The St George Illawarra Dragons announced the signing of Moltzen to a 3-year contract midway through the 2011 season, commencing from 2012. Controversially, Wests Tigers CEO Stephen Humphreys claimed the club had not yet officially released Moltzen from the last year of his contract, labelling the actions, "arrogant and disrespectful."

On 7 October 2011, it was reported that Moltzen did not want to honour his contract with the Dragons, with the Wests Tigers club stating that Moltzen had never been formally released from his contract. Humphreys said of the contract dispute, "Tim is contracted to us for 2012. We have the only contract of his that is registered by the NRL." Three days later, Wests Tigers appeared to do a backflip with CEO Humphreys stating "The way that it is likely to play out is that he will be going to the Dragons. We will have a conversation with them in the next few days about it, but we have been working on the assumption that he won't be here next season." Another two days on, St George Dragons referred the matter to the NRL after Wests Tigers announced Moltzen would be staying at the club.

On 3 November it was announced that St. George Illawarra would not be seeking registration of Moltzen's contract, and he would remain with the Wests Tigers.

==Wests Tigers, 2012–2015==
Moltzen finished the 2011 season, "as one of the form players of the competition," but the departure of Robert Lui saw Moltzen starting 2012 as the Wests Tigers halfback. Coach Tim Sheens said of the move, "With Moltzen and Marshall, we'll have the fastest halves combination in the game. No other team is going to have more speed over 80 metres than that pair."

Moltzen lasted just 3 games at halfback, averaging a lowly 35 metres per game in attack and making 5 errors. His poor form, and a season-ending injury to James Tedesco in the first game of the season, saw him moved back to fullback. The move had effect, with Moltzen scoring 7 tries in his next 8 games.

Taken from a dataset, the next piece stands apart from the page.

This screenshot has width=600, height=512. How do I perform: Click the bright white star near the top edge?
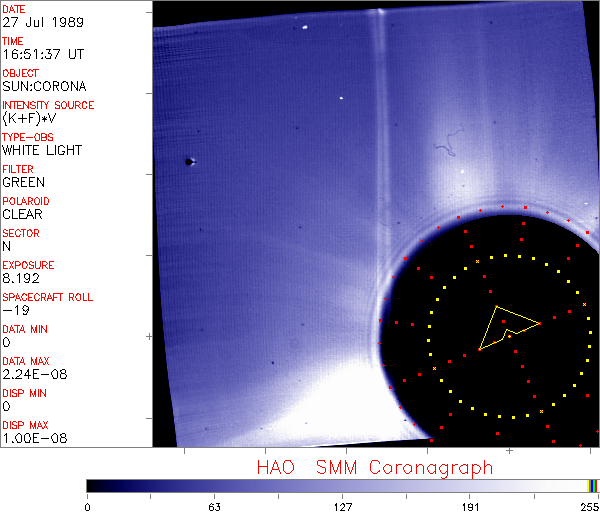point(305,27)
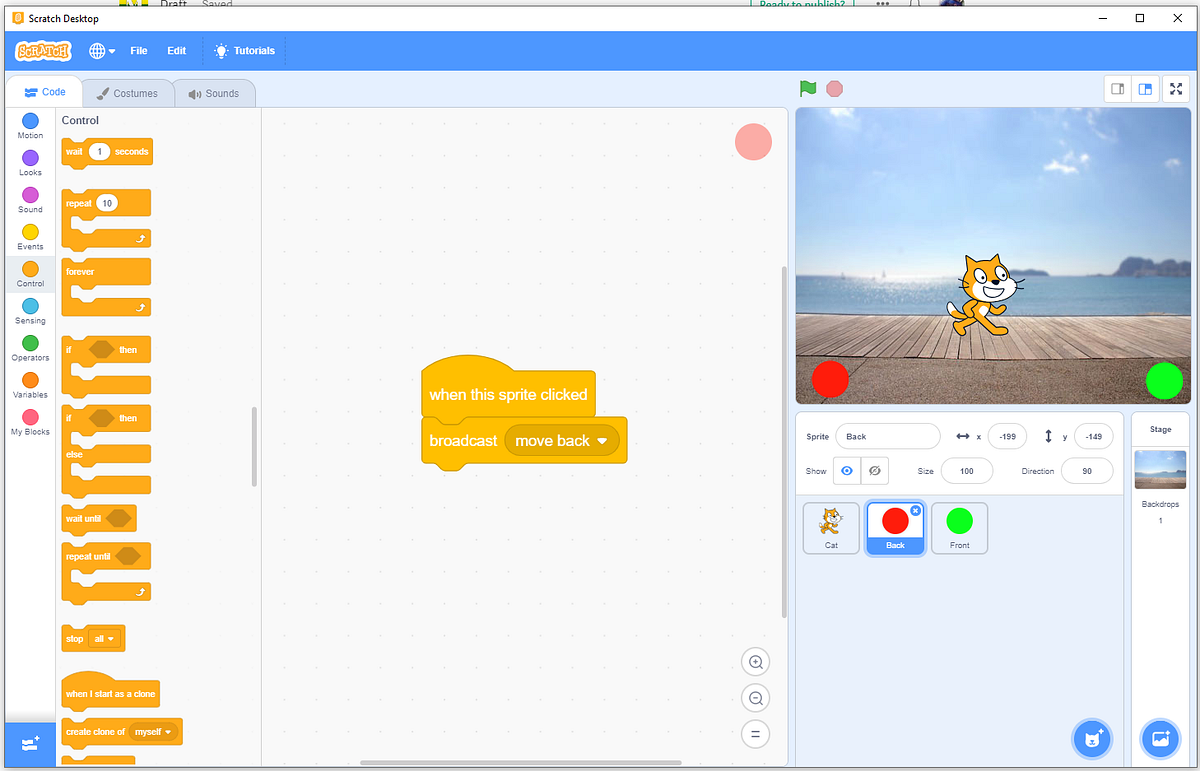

Midway through the season, Moltzen signed a contract to remain at the club for another three years. It was said that while Moltzen, "appeared to suffer from the speculation surrounding his future, having failed to consistently find form this year, there is no doubt on his day he can be a gamebreaker." Moltzen said of the decision, "I wouldn't say I was close to leaving. There was some interest floating around but obviously my main priority was to stay where I am. I didn't want to go through all the drama I had gone through previously. Being able to stick around was my main focus." Despite his variable form, Moltzen was the club's top try-scorer for the year, with 12 tries from 20 appearances, and led the club in line-breaks.

In 2013, Moltzen played the first six games at fullback. In round seven, he was moved to halfback to cover for an injured Braith Anasta. In the second half of the match he ruptured the anterior cruciate ligament (ACL) on the same knee that had suffered the injury three years previously, and took no further part in the season. Moltzen had returned from injury and was in pre-season training in December 2013, when he suffered a further injury to the same knee He later said, "From there it was downhill. I had no appetite. I was lethargic. I just felt and looked like shit. I was gaunt and pale. I kept going back week on week to get blood tests. They kept saying nothing was wrong. I went to bed [one] night and woke up and felt like my leg was wet. I had white sheets and my bed was covered in blood. I looked down and the stitches had popped." He remained at the club for a further two seasons without appearing in first grade.

==Retirement==
On 12 August 2015, Moltzen signed a 1-year contract with the Manly-Warringah Sea Eagles starting in 2016, however he announced on 6 May 2016 that he was forced to retire due to a chronic knee injury before getting to play any games for Manly.

==Career highlights==
- First Grade Debut: 2008 – Round 1, Wests Tigers vs St. George Illawarra Dragons, 16 March, scoring one try
- Wests Tigers 2008 NRL Rookie of the Year.